Allerdings: Die Lebensqualität und das Wohlbefinden von Pendlern werden deutlich reduziert, wie der Soziologe Heiko Rüger erklärt. Besonders brisant ist die Mobilitätssituation der modernen Frau. Sie ist laut Statistik häufig kinderlos und ledig. Pendeln verträgt sich offenbar nur schwer mit der Rolle als fürsorgliche Mutter. Laut der europäischen Mobilitätsstudie sind 34 Prozent der Single-Frauen mobil, aber nur sechs Prozent derjenigen, die Mann und Kinder zu Hause haben. "Kinderlosigkeit scheint Mobilität erst zu ermöglichen", erklärt Rüger.

Die Mobilitätsraten variieren nach Geschlecht, Alter und Bildung. Jungakademiker haben die wenigsten Probleme mit einem beruflich bedingten Umzug. Fast die Hälfte der 25- bis 34-jährigen Hochschulabsolventen sind nach BiB-Angaben in den vergangenen drei Jahren weiter als 50 Kilometer umgezogen. Bei Nichtakademikern sind es gerade mal sieben Prozent. Die Wohnortwechsler rekrutieren sich vor allem aus den höheren Bildungsschichten.

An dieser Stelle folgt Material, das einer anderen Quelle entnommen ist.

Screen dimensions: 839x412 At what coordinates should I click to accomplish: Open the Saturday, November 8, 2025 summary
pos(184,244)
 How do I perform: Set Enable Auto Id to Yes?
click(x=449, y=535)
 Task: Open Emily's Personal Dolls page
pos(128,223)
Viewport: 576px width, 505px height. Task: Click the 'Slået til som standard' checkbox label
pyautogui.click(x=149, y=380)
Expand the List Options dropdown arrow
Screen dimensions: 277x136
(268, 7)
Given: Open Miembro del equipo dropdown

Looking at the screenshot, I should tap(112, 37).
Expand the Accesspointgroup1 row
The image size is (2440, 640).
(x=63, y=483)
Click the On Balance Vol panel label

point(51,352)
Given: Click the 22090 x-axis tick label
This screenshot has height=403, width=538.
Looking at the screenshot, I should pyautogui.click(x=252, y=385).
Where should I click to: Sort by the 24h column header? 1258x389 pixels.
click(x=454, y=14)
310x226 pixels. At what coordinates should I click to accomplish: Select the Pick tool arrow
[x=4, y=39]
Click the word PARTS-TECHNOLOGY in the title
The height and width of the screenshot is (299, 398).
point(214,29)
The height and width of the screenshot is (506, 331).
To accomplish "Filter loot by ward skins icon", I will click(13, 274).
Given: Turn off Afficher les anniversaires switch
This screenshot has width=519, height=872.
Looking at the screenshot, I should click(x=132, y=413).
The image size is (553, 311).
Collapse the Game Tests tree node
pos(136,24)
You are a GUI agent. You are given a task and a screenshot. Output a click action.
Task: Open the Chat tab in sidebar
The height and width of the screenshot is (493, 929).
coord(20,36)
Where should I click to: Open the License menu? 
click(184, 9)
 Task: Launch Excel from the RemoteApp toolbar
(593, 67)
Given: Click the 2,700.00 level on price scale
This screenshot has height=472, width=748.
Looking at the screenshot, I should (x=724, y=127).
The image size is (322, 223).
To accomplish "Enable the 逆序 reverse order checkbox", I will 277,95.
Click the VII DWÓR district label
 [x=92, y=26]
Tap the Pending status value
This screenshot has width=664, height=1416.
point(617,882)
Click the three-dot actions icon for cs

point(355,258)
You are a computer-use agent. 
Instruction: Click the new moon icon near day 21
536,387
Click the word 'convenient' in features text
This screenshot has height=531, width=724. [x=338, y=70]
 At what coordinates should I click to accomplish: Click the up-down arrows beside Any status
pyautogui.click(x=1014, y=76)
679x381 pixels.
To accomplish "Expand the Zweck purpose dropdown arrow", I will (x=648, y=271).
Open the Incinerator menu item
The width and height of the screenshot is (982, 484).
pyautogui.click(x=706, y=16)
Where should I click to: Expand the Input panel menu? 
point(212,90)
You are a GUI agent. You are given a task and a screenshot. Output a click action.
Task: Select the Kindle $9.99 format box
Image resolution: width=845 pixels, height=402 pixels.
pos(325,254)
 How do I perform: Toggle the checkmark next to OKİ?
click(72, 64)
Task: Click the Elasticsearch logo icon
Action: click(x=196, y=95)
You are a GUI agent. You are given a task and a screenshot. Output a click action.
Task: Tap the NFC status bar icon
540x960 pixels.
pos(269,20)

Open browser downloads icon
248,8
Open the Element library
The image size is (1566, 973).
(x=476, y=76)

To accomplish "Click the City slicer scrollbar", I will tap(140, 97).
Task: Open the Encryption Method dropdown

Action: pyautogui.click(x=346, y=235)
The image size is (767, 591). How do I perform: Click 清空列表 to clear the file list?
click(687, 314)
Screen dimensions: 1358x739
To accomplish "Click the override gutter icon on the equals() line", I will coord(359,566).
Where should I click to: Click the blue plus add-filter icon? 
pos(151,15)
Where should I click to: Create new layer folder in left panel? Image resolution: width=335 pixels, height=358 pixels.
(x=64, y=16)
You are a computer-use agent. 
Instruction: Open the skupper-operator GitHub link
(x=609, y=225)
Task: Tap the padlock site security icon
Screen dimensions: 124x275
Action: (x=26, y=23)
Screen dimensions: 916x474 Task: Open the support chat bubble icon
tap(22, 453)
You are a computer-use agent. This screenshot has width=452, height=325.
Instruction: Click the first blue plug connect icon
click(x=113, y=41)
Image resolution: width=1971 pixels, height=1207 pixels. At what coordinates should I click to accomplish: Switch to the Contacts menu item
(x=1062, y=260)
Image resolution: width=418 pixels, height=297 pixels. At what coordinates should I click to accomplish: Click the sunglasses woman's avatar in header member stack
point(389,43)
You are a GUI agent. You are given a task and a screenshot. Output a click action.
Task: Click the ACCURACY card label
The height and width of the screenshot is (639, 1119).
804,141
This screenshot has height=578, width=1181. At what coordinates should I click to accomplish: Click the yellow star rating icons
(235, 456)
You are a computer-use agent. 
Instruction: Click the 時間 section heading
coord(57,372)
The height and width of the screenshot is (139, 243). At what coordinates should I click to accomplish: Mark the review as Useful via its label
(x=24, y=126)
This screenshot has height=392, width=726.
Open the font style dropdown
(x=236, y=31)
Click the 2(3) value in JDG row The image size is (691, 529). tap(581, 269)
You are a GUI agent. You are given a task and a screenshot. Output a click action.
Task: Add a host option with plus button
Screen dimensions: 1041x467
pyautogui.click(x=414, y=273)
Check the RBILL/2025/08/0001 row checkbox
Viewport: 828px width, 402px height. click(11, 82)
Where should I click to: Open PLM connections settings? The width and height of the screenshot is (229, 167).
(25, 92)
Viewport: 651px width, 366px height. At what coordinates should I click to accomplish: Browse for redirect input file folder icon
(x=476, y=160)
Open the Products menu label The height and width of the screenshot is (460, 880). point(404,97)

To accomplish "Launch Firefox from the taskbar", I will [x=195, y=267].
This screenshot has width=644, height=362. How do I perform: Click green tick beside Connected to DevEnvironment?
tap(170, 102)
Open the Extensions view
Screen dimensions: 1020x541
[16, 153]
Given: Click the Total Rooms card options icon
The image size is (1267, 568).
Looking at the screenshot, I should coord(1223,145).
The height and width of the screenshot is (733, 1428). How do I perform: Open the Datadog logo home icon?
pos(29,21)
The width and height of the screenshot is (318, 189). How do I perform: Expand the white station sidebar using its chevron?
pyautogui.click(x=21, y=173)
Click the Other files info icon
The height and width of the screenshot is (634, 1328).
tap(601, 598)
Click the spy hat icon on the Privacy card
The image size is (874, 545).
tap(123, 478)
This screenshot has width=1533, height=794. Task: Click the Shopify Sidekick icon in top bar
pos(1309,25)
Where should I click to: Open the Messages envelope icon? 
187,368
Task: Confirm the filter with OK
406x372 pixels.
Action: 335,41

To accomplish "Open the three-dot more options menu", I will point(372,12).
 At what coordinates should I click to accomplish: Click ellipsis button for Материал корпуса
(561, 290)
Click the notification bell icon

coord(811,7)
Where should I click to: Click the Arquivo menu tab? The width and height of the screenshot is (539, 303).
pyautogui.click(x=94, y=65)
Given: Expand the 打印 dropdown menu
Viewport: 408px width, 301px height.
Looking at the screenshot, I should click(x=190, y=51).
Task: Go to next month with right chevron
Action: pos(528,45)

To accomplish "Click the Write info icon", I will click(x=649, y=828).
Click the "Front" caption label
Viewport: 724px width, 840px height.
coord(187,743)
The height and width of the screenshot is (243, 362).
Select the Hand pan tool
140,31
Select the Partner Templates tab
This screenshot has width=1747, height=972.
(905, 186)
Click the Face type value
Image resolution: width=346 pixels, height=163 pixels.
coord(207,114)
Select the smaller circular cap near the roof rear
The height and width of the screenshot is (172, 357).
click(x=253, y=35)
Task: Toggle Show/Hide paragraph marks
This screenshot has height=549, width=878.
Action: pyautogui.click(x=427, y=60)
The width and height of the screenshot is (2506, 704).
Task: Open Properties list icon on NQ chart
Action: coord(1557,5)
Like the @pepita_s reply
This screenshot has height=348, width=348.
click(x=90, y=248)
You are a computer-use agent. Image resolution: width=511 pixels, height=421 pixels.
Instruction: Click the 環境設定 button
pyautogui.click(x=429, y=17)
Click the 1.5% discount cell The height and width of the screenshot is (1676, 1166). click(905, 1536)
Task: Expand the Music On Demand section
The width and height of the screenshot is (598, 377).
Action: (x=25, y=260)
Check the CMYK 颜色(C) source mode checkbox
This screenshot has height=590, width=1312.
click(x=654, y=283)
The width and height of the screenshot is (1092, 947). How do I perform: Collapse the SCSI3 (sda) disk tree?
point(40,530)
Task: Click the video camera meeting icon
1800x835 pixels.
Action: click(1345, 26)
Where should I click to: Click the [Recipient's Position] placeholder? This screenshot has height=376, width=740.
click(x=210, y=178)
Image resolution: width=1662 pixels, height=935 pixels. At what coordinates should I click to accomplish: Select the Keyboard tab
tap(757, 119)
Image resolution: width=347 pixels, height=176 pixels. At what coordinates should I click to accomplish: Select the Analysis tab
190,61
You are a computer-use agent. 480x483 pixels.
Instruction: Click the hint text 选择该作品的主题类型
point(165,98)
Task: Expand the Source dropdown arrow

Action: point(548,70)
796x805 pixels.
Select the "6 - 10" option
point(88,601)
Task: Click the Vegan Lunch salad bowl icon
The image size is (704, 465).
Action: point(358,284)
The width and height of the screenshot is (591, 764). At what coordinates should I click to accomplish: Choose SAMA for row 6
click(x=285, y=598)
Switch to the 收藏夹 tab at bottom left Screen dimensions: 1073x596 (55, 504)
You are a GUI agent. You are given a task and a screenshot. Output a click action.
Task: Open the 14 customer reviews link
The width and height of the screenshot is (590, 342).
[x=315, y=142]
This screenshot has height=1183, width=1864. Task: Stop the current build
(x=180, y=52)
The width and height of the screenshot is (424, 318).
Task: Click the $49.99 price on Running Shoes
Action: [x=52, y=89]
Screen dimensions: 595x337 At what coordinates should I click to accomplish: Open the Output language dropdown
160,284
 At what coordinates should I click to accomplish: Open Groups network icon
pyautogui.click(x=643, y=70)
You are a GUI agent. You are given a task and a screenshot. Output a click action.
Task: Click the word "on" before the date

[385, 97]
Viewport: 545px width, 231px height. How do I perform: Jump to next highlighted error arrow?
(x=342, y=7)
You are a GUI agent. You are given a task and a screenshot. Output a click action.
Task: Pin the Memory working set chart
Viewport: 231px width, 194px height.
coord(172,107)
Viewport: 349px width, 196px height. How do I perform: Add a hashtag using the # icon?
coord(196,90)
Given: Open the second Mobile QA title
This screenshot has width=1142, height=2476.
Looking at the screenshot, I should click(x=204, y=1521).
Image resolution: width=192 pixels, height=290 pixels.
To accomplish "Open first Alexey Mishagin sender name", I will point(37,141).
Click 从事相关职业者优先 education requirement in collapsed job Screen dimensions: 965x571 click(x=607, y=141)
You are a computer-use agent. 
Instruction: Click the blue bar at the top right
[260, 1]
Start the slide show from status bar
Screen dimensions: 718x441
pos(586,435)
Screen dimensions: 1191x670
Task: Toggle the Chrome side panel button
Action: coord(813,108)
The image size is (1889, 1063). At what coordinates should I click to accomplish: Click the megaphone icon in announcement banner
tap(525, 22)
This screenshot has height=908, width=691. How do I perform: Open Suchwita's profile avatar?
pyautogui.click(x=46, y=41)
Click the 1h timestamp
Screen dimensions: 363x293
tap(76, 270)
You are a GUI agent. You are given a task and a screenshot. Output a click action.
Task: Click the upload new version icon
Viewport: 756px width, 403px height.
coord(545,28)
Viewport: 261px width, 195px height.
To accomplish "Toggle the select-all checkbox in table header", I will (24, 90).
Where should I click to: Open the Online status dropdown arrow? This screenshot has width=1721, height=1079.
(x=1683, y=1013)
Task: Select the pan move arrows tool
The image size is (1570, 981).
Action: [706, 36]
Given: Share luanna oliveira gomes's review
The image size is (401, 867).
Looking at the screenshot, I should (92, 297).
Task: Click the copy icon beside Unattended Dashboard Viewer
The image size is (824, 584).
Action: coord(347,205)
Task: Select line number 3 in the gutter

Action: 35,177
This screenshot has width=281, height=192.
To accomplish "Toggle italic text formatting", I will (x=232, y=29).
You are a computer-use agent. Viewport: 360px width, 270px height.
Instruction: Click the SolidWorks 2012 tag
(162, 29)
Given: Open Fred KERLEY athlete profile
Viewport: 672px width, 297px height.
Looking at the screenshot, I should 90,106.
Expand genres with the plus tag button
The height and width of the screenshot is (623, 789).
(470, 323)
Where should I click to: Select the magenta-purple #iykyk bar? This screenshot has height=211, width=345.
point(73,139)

Dauermobile sind jedoch einem höheren Gesundheitsrisiko ausgesetzt. Schlafstörungen, Kopfschmerzen, Rückenbeschwerden und Stoffwechselerkrankungen gehören zu den häufigsten Beschwerden von Pendlern. Der Zeitdruck führt dazu, dass ihr Wohlbefinden abnimmt und sie Sport und Gesundheitsvorsorge vernachlässigen.

Experten: durch Mobilität steigt Belastung für Familien

Die Forscher gehen dennoch davon aus, dass die berufsbedingte räumliche Mobilität zunehmen wird. Damit werden auch die Belastungen für immer mehr Menschen und ihre Familien wachsen.

Auch wenn man die gesellschaftliche Entwicklung nicht aufhalten kann, gibt es durchaus Möglichkeiten, Pendlern ihren stressigen Alltag zu erleichtern. So schlägt Mobilitätsexperte Schneider vor, mobile Arbeitnehmer durch flexible Arbeitszeiten zu entlasten – etwa durch einen Tag, an dem sie zu Hause arbeiten können.

Viele Firmen fürchteten jedoch einen Kontrollverlust. "Wir stellen immer wieder fest, dass die meisten Arbeitgeber weit weniger flexibel sind, als sie es von ihren Arbeitnehmern erwarten."